John Felstiner, "Pablo Neruda: Nobel Prize at Isla Negra," in The New Republic (reprinted by permission of The New Republic; © 1971 by Harrison-Blaine of New Jersey, Inc.), December 25, 1971, pp. 29-31.
Any student of Latin American literature knows that if one were to choose a poet who best echoed the hopes and struggles of a whole continent, this poet would undoubtedly be Pablo Neruda. What is not so self-evident, however, is the fact that Neruda's work has been a sort of seismograph through which one could learn what was happening not only in the poetry of Latin America but also in contemporary poetry at large….
The truth is that Neruda's poetry was never exquisite. In fact he himself has coined the concept of "impure poetry" (as opposed to the French idea of "pure poetry"), which best defines his own poetic credo. Before and after the "conversion" [during the Spanish Civil War when the "hermetic texture of his poetry yielded to a quasi-coversational language"] Neruda's poetry was and remained open to human experience. Before, it aired much of his own solitude and anguish, but at the same time it revealed what was throbbing deep in the heart of modern man. Afterward, his poetry moved from the emotions of the inner ego to the emotions of the outer world. Neruda could no longer see himself detached from the conflicts and problems of his time….
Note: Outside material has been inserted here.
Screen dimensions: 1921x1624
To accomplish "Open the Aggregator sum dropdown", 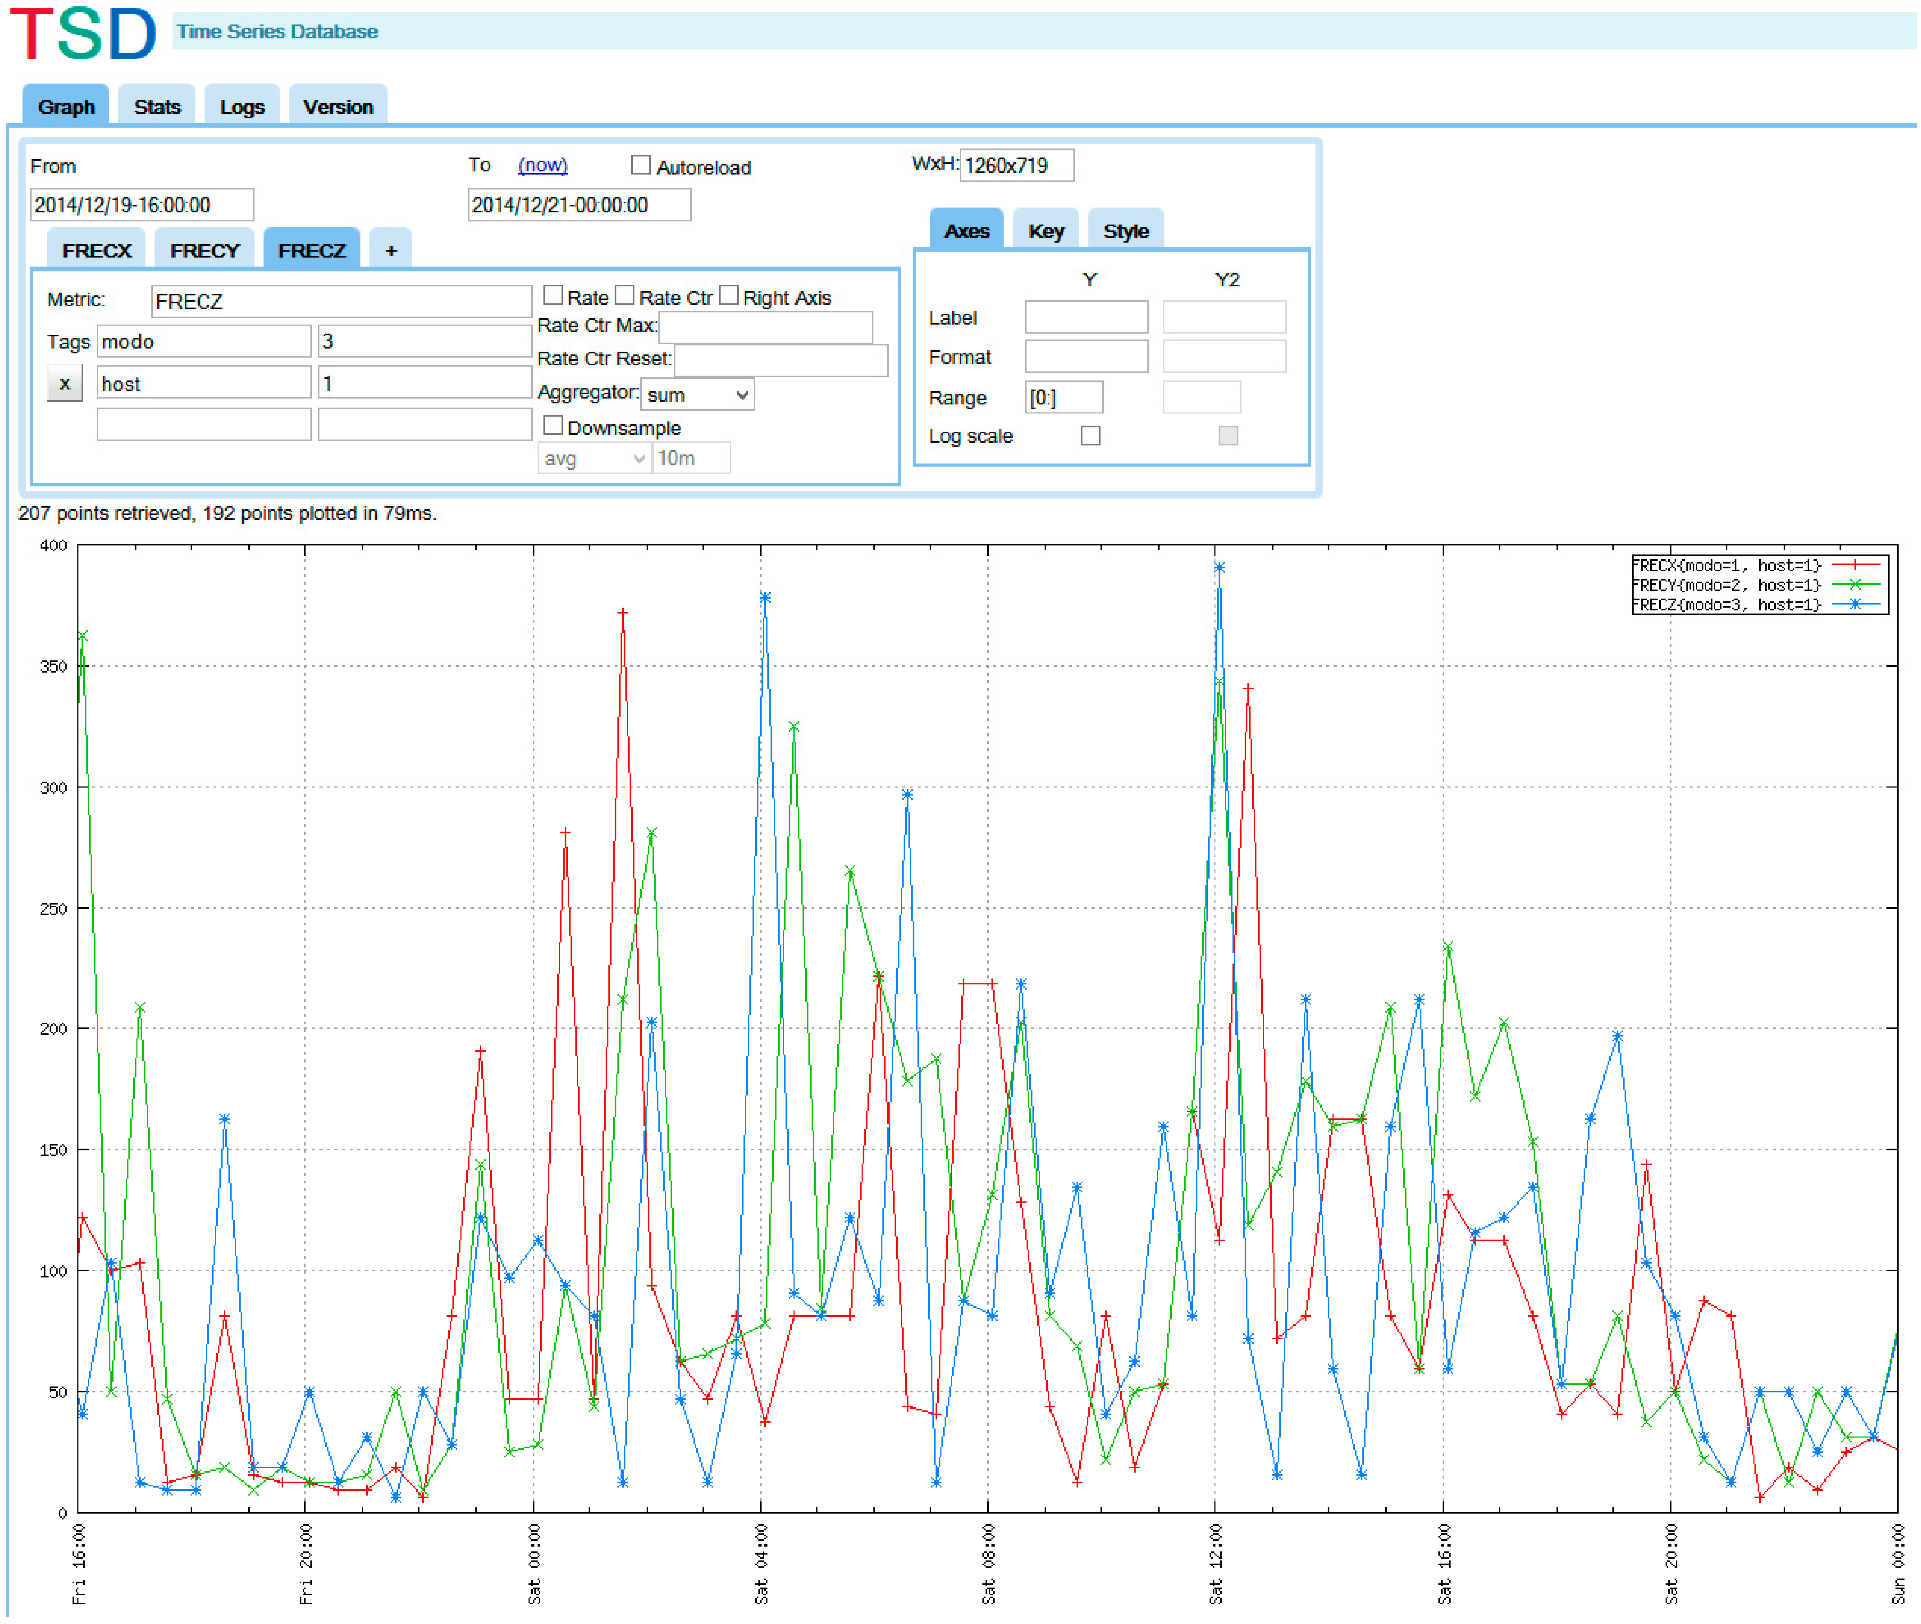I will coord(697,395).

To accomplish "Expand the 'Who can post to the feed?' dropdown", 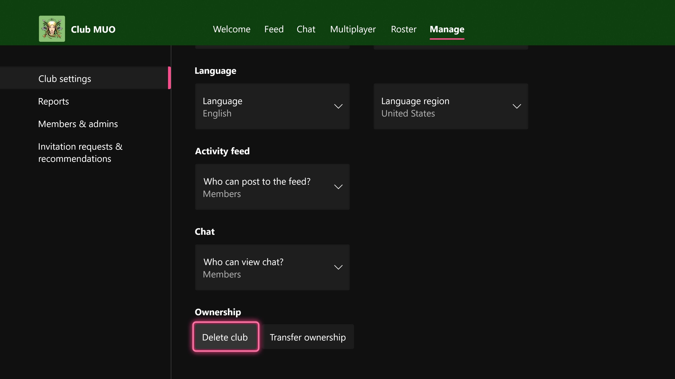I will click(272, 187).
By bringing together his own odyssey and the drama of the continent, Neruda has simultaneously given to Canto general the quality of a lyric and an epic poem. The lives of conquistadores, martyrs, heroes, and just plain people recover a refreshing actuality because they become part of the poet's fate and, conversely, the life of the poet gains a new depth because in his search one recognizes the continent's struggles. Canto general is, thus, the song of a continent as much as it is Neruda's own song.
Jaime Alazraki, "Pablo Neruda, the Chronicler of All Things," in Books Abroad, Winter, 1972, pp. 49-54.
[Pablo] Neruda's poetry inevitably calls forth Wagnerian language from overwhelmed observers—"force of nature," "avalanche," "volcano"—that sort of thing. This is understandable, for he has led an epic life as a revolutionary prophet and is now a national hero in Chile. And after all, he is a genuine bard, an absolutely vatic presence on stage and off, with the kind of Homeric power that has long since disappeared in the United States. At his worst, he is a poet by the yard and sheer weight, and with a commissar mentality at that—the "Ode to Lenin" and other propagandistic pieces (assiduously avoided by most North American anthologizers) denote a dispensable but essential part of Neruda. At his best, as in the sublime early poems from [Residence on Earth], sections from his epic [Canto General] or poems from the sardonic self-critique entitled [Estravagario], he can be a poet who ranges across the page with an astonishing multiplicity of voices, from that of an anguished pilgrim of the spirit to the benign populist and passionate lover found in the quiet [Hausmusik] of his later years. Neruda wouldn't be Neruda were he not a jumble of quality and perversity, all in the service of poetry and political activism. So we shouldn't be surprised if his grandeur is only intermittently visible in any anthology.
Alexander Coleman, in The New York Times Book Review (© 1972 by The New York Times Company; reprinted by permission), May 7, 1972, pp. 4, 40.